__Required work__. The listing below holds a line with "You are a GUI" and a later line with "Select the 你给学生一些学校活动 message bubble". Write out those two lines and every line between them, exactly, and nothing else.

__Supplied data__.
--- START ---
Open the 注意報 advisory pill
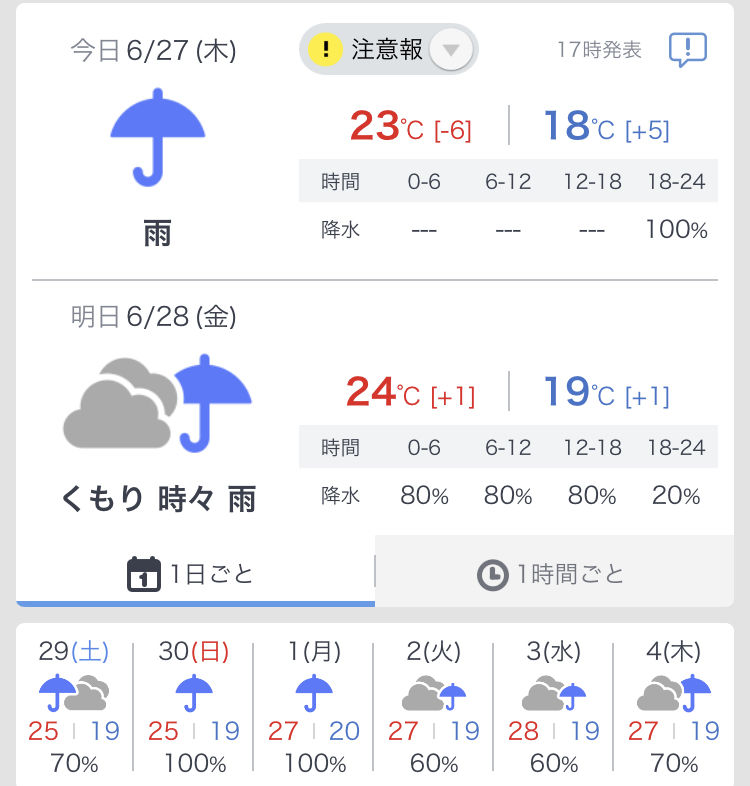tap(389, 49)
--- END ---
--- START ---
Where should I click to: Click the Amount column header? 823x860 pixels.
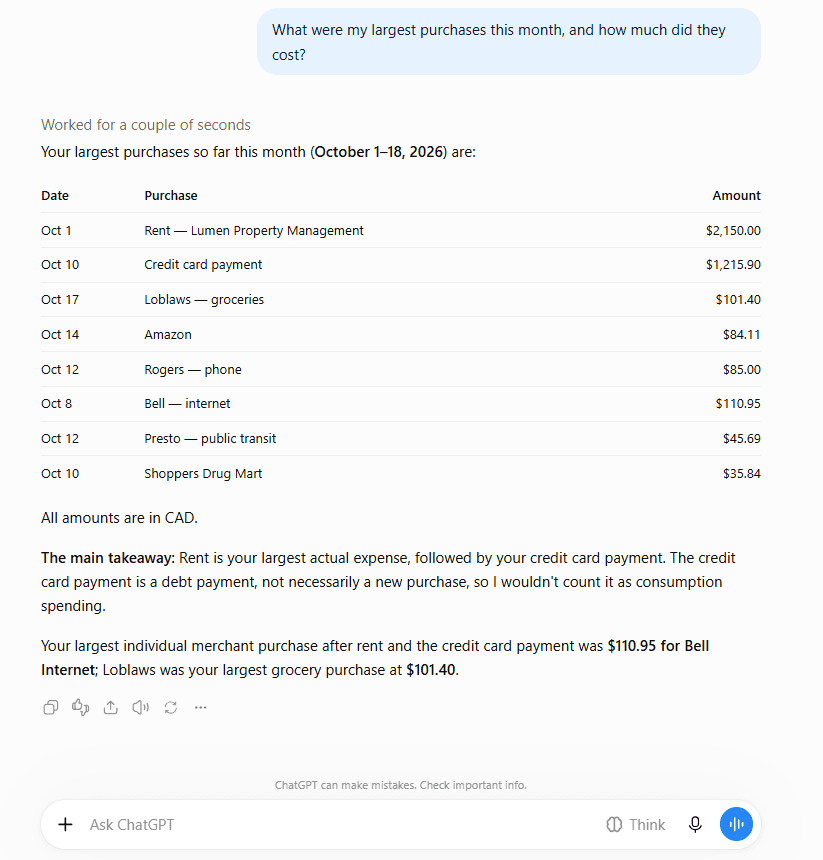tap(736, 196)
--- END ---
--- START ---
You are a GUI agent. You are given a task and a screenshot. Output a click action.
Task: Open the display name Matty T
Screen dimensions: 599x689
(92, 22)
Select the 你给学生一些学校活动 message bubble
--- END ---
__Solution to this exercise__.
You are a GUI agent. You are given a task and a screenshot. Output a click action.
Task: Open the display name Matty T
Screen dimensions: 599x689
(92, 22)
Select the 你给学生一些学校活动 message bubble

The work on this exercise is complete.